Error with pos.batch-train

Hi @ines/@honnibal,
I trained a PROPN tag for my dataset because I would like the model to recognize certain network entities as proper nouns. Since I had to use my tokenization scheme, I copied the pos.teach recipe from Prodigy over to my recipe and just edited it to use my custom tokenizer.

When I use pos.batch-train to train the model, it is failing with an error in the first iteration of the run. I looked on the forums, but the only other issue with a similar error was some issue that was sorted out in Prodigy 1.5.1.

[Abhishek:~] [NM-NLP] $ prodigy pos.batch-train net_pos_tags en_core_web_sm --output-model /tmp/models/net_labels_ner --eval-split 0.2

Loaded model en_core_web_sm
Using 20% of accept/reject examples (110) for evaluation
Using 100% of remaining examples (445) for training
Dropout: 0.2  Batch size: 4  Iterations: 10


BEFORE     0.169
Correct    13
Incorrect  64
Unknown    1298


#          LOSS       RIGHT      WRONG      ACCURACY
Traceback (most recent call last):
  File "/usr/local/Cellar/python/3.6.4_3/Frameworks/Python.framework/Versions/3.6/lib/python3.6/runpy.py", line 193, in _run_module_as_main
    "__main__", mod_spec)
  File "/usr/local/Cellar/python/3.6.4_3/Frameworks/Python.framework/Versions/3.6/lib/python3.6/runpy.py", line 85, in _run_code
    exec(code, run_globals)
  File "/Users/Abhishek/Projects/Python-Projects/Python-VEs/NM-NLP/lib/python3.6/site-packages/prodigy/__main__.py", line 259, in <module>
    controller = recipe(*args, use_plac=True)
  File "cython_src/prodigy/core.pyx", line 253, in prodigy.core.recipe.recipe_decorator.recipe_proxy
  File "/Users/Abhishek/Projects/Python-Projects/Python-VEs/NM-NLP/lib/python3.6/site-packages/plac_core.py", line 328, in call
    cmd, result = parser.consume(arglist)
  File "/Users/Abhishek/Projects/Python-Projects/Python-VEs/NM-NLP/lib/python3.6/site-packages/plac_core.py", line 207, in consume
    return cmd, self.func(*(args + varargs + extraopts), **kwargs)
  File "/Users/Abhishek/Projects/Python-Projects/Python-VEs/NM-NLP/lib/python3.6/site-packages/prodigy/recipes/pos.py", line 236, in batch_train
    drop=dropout)
  File "cython_src/prodigy/models/pos.pyx", line 90, in prodigy.models.pos.Tagger.batch_train
  File "cython_src/prodigy/models/pos.pyx", line 136, in prodigy.models.pos.Tagger.update
  File "cython_src/prodigy/models/pos.pyx", line 156, in prodigy.models.pos.Tagger.inc_gradient
  File "cython_src/prodigy/models/pos.pyx", line 164, in prodigy.models.pos.Tagger._multilabel_log_loss
IndexError: index -3 is out of bounds for axis 0 with size 2

Section of code that I changed in the recipe:
BEFORE:

if tag_map is not None:
        tag_map = get_tag_map(tag_map)
model = Tagger(spacy.load(spacy_model), label=label, tag_map=tag_map)

AFTER:

    if tag_map is not None:
        tag_map = get_tag_map(tag_map)
    nlp = spacy.load(spacy_model)
    nlp.tokenizer = custom_tokenizer(nlp)
    model = Tagger(nlp, label=label, tag_map=tag_map)
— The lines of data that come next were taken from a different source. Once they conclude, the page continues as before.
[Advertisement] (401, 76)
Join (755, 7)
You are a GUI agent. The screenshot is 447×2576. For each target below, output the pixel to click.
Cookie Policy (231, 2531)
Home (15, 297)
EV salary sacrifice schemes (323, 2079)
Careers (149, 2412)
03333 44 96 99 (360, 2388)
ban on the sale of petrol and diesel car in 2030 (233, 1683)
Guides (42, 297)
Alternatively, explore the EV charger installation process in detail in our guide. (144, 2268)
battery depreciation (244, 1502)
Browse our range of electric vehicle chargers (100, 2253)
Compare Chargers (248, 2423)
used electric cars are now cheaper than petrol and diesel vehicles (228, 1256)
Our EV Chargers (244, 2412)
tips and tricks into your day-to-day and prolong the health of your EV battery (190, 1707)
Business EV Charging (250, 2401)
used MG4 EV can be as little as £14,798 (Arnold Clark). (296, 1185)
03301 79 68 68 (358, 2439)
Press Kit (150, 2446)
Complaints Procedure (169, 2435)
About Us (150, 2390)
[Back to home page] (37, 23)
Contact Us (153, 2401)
Thanks in advance for your help.

Just to confirm: Without your modification, you don’t see the error?

@ines , That is correct. Without custom tokenization, the recipes work without an error.

Just in case you need it, tokenizer code:

prefix_re = re.compile(r'''^[\["']''')
suffix_re = re.compile(r'''[\]"',]$''')
infix_re = re.compile(r'''[~]''')


def custom_tokenizer(nlp):
    return Tokenizer(nlp.vocab,
                     prefix_search=prefix_re.search,
                     suffix_search=suffix_re.search,
                     infix_finditer=infix_re.finditer
                     )

@ines,
Sorry about this thread. There was a naming error in my recipe file. Since I was working on my own recipe file and had just 3 recipes, ner.teach, pos.teach, pos.make_gold, I mistakenly did not rename the teach recipe to differentiate between ner.teach and pos.teach. I think the problem was that ner.teach was the first recipe it encountered and tagged labels with the PROPN label.

Subsequently, when I used pos.batch-train, it failed against the unknown labels (or that is what I am guessing happened).

I fixed the naming issue and tested it out with custom tokenization and it seems to work fine for now. Will post back in case any other errors occur.

Sorry about the confusion.

Thanks for updating with your solution and glad you got it working!